China’s coffee industry is experiencing a rapid expansion, particularly in lower-tier cities, with specialty coffee and tea shops increasing by a remarkable 72% in 2023. This growth, reported by Retail Asia, surpasses both Asian and global averages and poses significant challenges for industry giant Starbucks.
In response, coffee brands in China are focusing on innovation to capture consumer interest. Luckin Coffee, for example, introduces new beverages almost every week, including unique offerings like the Jiangxiang-flavored latte. As health consciousness rises, companies are also launching lower-calorie options to meet consumer demand.
Chinese coffee chains are now setting their sights on international markets, especially in Southeast Asia. Although Starbucks currently holds a 30% market share in the region’s foodservice sector, competitors are gaining traction. Luckin Coffee has already launched its first overseas outlet in Singapore and plans to expand to Malaysia by 2024, aiming to boost brand recognition rather than competing on price. On the other hand, Cotti Coffee has adopted a more aggressive approach, mirroring its domestic strategy by offering a broad menu and competitive prices.
The expansion of these Chinese brands has ignited intense price wars. Since early last year, companies have been reducing prices, which has forced Starbucks to adjust its pricing strategy, despite its premium positioning. Reuters reported in May that Starbucks had been reluctantly drawn into this price competition by its fast-growing, cost-effective rivals, which have eroded its market share in China.
Starbucks China CEO Belinda Wong has publicly stated that the company is not interested in competing on price, preferring to focus on sustainable, high-quality growth. However, analysts and Chinese consumers have observed Starbucks increasingly offering discount coupons through its mini-programs, livestreams on Douyin, and popular delivery platforms. Although measuring the increase in discounts is difficult, reports show that consumers are finding it easier to purchase Starbucks drinks with 30% discounts or two-for-one offers, a rarity for the brand in the past.
Starbucks has also encountered shifts in consumer behavior in China. According to Coffee Intelligence, all of Starbucks’ geographic segments reported declines, with sales in China dropping by 11%. A major factor in this trend is the growing preference for home brewing and coffee delivery services. Since the pandemic, 83% of American coffee drinkers report brewing at home, and a similar trend is emerging in China. The convenience of delivery services has also altered consumption habits, leading to a reduced need for visits to brick-and-mortar cafes.
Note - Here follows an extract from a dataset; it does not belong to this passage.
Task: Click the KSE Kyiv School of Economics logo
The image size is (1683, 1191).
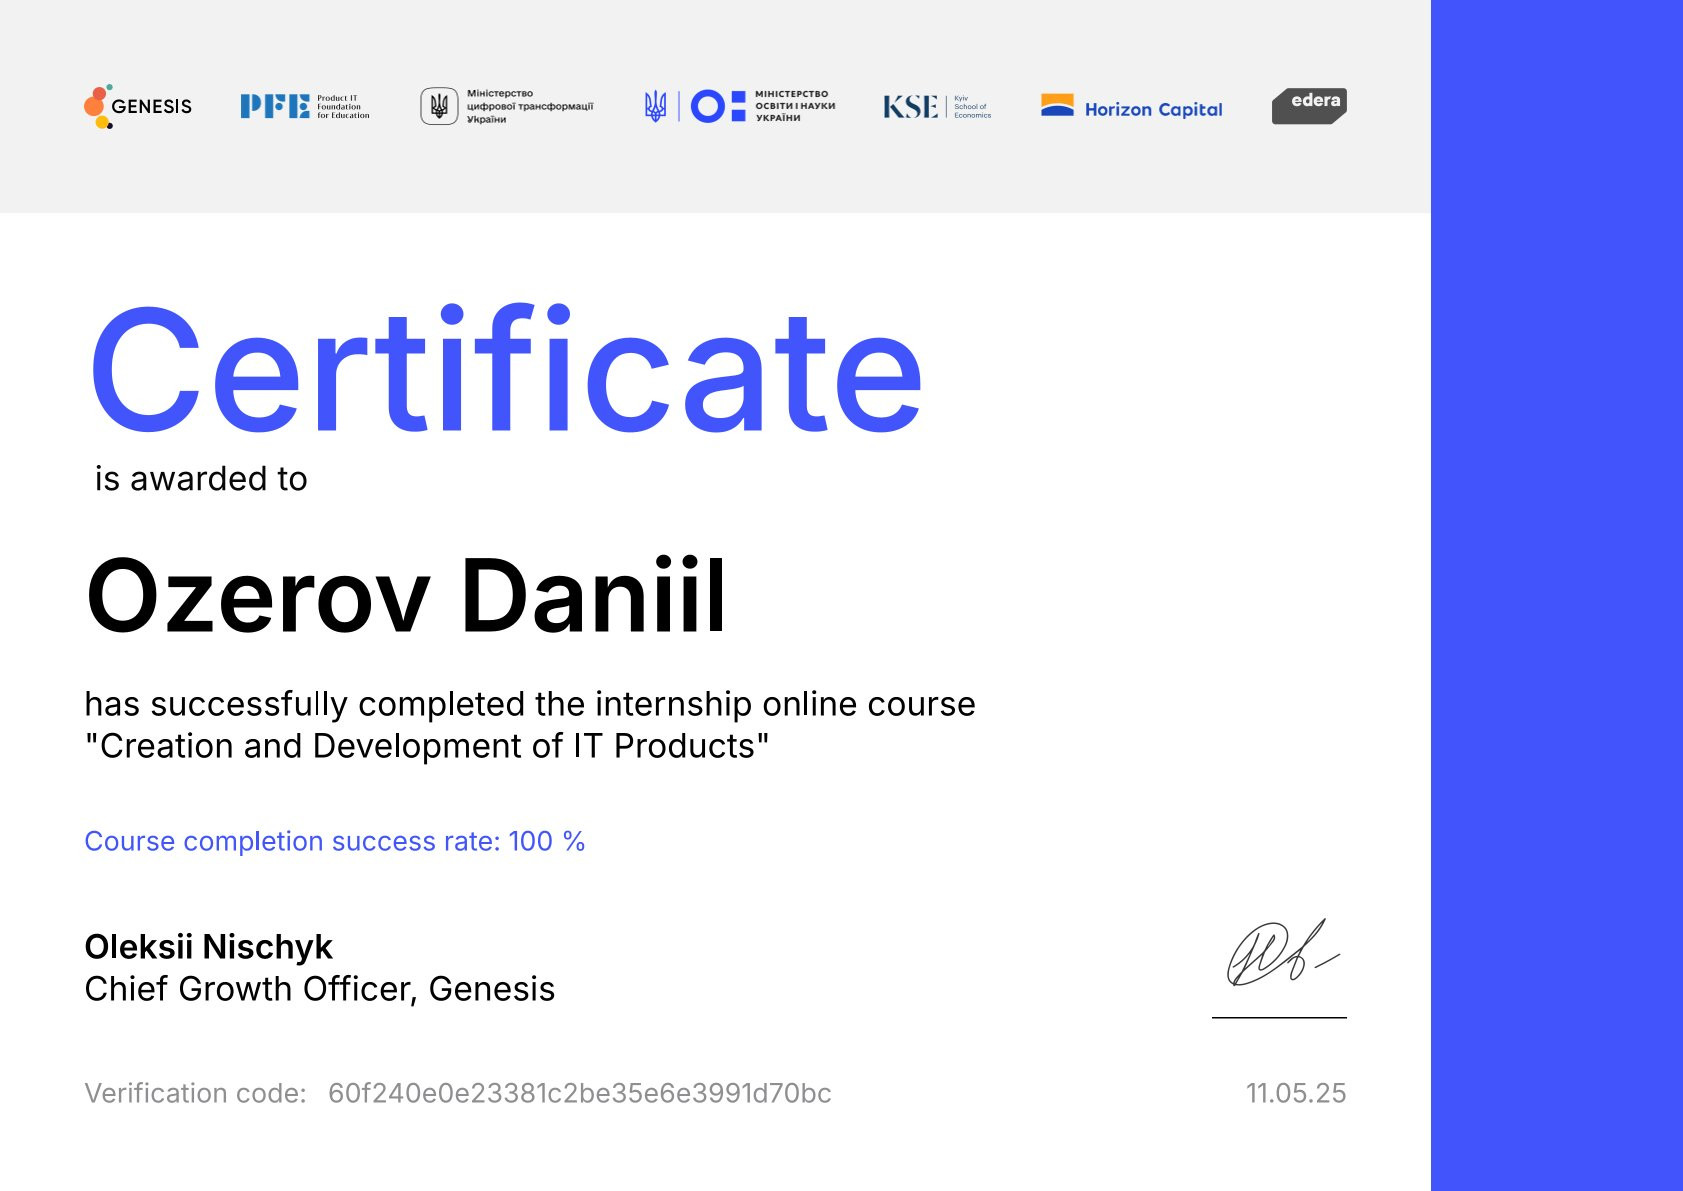Action: pyautogui.click(x=936, y=107)
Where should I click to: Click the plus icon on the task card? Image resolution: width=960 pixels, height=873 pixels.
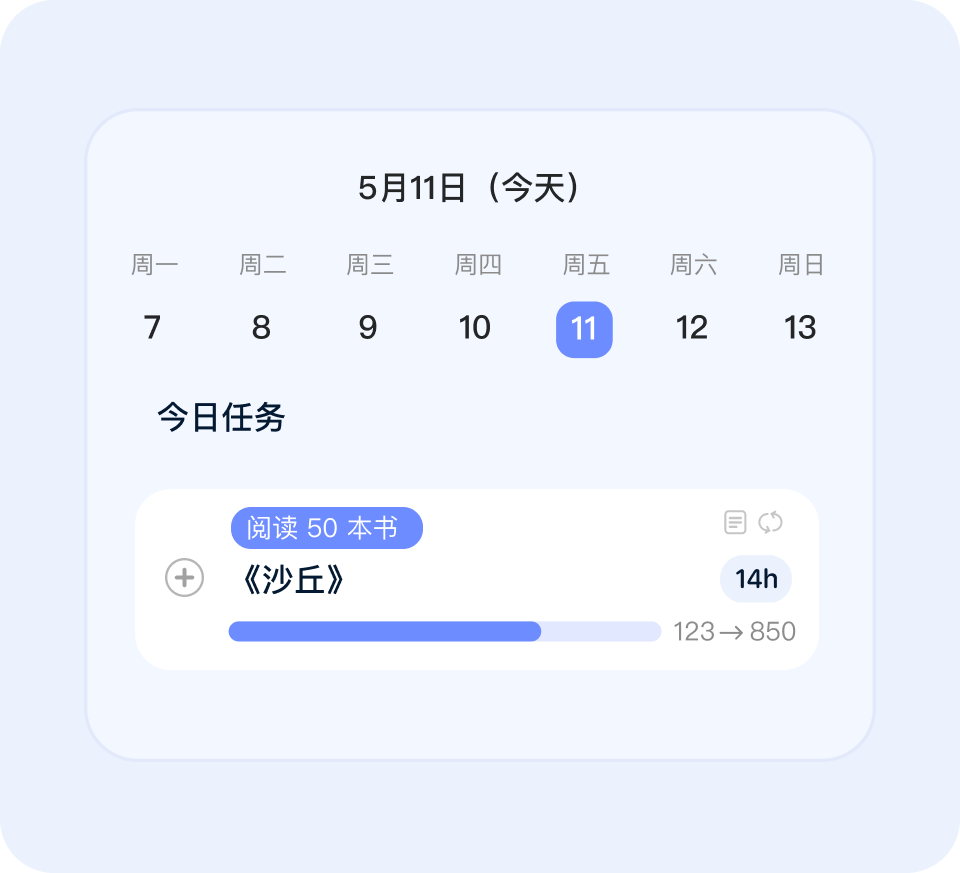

Looking ahead to 2024, China’s coffee market is projected to generate $16.42 billion in revenue, as estimated by Statista. Out of this, cafes and restaurants will account for $14.7 billion, while at-home coffee sales are expected to contribute $1.72 billion, with an annual growth rate of 3.77% through 2029. Globally, the U.S. leads in at-home coffee revenue with $11.7 billion. In China, coffee consumption is projected to reach 107.4 million kilograms by the end of 2024, with home brewing making up 78.08 million kilograms and out-of-home drinking accounting for 29.35 million kilograms.
As Chinese coffee brands continue to grow and adapt to evolving consumer preferences, they are reshaping the coffee landscape, pushing established players like Starbucks to rethink their strategies in one of the world’s most dynamic markets.